Plaintiff now seeks review under 5 U. S.C.A. § 1009 of the action of the District Director and Officer in Charge, as well as a declaratory judgment under 28 U.S.C.A. § 2201 that the regulation relied upon by the defendants, 8 C.F.R. 253.1(e), and the interview and determination pursuant thereto are void, and that plaintiff is entitled to the special hearing requested. The parties have presented to the Court, both orally and by briefs, their arguments on the legal points involved, and there being no dispute as to the relevant facts, the matter is now before the Court for decision.'

Plaintiff’s request for hearing under 8 U.S.C.A. § 1253(h) rests upon his desire to be heard by a special inquiry officer provided for such hearings. It is his claim that the special inquiry of- *26 fleer, although a member of the Immigration Service, is not accountable to immigration enforcement officers and is therefore less likely to be biased against plaintiff. Although plaintiff was granted the fullest opportunity to present his story and supporting evidence at the September 20, 1963 interview, held pursuant to 8 C.F.R. 253.1(e), he complains that the 8 C.F.R. 253.1(e) procedure places decision on his request for parole in the hands of enforcement officers of the Immigration Service. Although hastening to explain that the defendants are public servants of the greatest ability and integrity, plaintiff complains that “there still remains an intrinsic evil in the commingling of adjudicative and quasi-judicial functions with enforcement functions.”

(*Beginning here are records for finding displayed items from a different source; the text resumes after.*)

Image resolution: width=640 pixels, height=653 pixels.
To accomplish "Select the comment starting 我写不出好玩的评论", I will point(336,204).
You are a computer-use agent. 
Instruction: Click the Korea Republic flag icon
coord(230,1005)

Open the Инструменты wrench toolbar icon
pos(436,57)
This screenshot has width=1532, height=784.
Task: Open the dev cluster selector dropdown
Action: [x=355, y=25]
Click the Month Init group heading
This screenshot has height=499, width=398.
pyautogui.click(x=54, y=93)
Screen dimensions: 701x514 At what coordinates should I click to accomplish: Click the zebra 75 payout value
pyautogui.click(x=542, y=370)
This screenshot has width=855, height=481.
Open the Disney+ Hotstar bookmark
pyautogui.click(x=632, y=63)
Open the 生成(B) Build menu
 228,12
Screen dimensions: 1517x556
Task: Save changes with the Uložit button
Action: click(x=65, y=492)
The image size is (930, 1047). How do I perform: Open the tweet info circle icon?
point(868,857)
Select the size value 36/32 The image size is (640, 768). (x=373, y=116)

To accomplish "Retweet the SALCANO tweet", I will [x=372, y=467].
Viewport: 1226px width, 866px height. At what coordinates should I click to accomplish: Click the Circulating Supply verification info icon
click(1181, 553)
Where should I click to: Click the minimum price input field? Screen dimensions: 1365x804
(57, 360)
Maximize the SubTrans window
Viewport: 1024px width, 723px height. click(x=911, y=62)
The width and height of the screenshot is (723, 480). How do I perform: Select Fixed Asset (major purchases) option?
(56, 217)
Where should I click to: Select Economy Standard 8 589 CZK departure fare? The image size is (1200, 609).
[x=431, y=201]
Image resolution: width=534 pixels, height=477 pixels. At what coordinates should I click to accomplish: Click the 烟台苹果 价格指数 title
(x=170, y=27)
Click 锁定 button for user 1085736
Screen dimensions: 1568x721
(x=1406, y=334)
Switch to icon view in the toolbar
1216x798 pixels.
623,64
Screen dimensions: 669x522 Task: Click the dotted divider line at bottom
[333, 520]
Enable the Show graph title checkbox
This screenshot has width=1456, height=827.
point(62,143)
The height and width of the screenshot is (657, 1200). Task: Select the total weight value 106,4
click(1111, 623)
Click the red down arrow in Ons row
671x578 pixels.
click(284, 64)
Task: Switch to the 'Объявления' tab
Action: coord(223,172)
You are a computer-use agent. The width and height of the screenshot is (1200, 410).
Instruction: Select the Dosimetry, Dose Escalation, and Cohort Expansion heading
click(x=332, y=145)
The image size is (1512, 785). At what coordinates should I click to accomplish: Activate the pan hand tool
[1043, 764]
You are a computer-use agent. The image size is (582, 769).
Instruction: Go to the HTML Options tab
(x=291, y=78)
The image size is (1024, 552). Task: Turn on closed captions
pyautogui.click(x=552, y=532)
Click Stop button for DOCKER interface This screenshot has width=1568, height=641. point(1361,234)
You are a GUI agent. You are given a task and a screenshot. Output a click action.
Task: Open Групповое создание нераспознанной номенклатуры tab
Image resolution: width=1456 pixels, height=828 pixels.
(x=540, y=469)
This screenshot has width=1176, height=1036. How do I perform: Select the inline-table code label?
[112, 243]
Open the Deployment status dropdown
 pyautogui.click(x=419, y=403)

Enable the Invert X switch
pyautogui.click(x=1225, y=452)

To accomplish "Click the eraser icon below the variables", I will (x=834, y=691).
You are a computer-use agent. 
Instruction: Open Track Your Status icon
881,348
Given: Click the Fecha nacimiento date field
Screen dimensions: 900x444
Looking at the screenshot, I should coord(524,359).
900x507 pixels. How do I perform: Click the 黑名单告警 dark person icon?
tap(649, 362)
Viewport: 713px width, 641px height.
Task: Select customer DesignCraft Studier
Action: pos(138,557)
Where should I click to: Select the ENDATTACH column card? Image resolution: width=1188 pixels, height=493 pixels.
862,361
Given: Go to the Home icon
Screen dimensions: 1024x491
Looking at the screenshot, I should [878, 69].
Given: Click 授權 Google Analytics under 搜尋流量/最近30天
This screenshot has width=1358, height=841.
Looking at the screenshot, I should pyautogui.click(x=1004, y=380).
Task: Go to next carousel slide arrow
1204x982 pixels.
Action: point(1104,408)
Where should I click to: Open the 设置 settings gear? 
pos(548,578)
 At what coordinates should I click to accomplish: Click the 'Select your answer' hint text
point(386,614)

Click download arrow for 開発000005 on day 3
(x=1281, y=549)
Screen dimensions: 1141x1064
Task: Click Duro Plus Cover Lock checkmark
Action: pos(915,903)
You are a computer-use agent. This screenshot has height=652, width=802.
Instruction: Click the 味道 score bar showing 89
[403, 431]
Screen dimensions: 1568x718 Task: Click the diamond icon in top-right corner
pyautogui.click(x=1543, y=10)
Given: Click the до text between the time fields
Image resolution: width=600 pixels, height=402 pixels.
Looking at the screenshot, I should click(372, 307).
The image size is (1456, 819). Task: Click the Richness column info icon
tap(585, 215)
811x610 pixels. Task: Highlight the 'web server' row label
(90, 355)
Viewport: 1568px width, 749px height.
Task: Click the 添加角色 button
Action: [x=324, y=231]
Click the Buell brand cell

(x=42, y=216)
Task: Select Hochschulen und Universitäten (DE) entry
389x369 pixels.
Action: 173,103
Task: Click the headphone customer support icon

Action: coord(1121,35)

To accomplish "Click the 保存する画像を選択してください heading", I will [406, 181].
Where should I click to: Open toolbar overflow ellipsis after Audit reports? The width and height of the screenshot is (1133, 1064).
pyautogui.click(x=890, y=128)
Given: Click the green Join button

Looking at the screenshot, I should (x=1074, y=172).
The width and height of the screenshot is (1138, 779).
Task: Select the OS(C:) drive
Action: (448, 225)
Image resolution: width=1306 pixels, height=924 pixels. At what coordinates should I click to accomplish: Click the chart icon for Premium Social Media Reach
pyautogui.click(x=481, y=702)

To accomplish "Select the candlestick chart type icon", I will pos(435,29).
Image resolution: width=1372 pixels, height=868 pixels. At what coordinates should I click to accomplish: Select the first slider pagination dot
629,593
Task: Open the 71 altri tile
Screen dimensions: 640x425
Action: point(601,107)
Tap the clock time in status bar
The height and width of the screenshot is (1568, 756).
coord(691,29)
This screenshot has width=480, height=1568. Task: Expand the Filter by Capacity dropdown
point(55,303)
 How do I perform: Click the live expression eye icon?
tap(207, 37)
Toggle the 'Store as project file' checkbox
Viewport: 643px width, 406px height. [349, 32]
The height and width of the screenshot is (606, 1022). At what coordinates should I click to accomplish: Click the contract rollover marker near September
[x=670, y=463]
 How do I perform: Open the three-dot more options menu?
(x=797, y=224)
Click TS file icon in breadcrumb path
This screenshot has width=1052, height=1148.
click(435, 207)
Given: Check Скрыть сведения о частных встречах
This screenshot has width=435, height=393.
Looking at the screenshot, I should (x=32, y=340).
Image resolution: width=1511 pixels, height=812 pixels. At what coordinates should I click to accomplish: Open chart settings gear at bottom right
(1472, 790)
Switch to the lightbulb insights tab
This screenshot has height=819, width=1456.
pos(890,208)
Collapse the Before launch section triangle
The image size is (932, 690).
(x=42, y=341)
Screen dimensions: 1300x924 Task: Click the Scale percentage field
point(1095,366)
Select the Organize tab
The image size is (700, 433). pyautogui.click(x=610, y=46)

The solution of the problem raised by plaintiff must be sought in an analysis of the Immigration and Nationality Act. The current Act is a comprehensive statute born of a rich heritage of congressional regulation of immigration. The statutory provisions generally applicable to deportation are to be found in 8 U.S. C.A. §§ 1252-1254. Included within those provisions is «the one under which plaintiff wishes to be heard. Prior to 1940 the expulsion of deportable persons was mandatory. The only avenue of relief in a hardship case was by private bill in Congress. Foti v. Immigration and Naturalization Service, 375 U.S. 217, 84 S.Ct. 306, 11 L.Ed.2d 281. Since then the Attorney General has been given the power to grant discretionary relief in deportation cases under various special circumstances. Thus, 8 U.S.C.A. § 1253(h) now authorizes the Attorney General to withhold deportation of an alien to any country in which in the opinion of the Attorney General the alien would be subject to physical persecution, and for such time as the Attorney General deems necessary. The Act currently requires that deportation proceedings under 8 U. S.C.A. § 1252 be heard by a special inquiry officer, and the administrative discretion to grant a suspension of deportation has historically been exercised as an integral part of the deportation: proceedings before the special inquiry officer. See Foti v. Immigration and Naturalization Service, 375 U.S.-, 84 S.Ct. 306.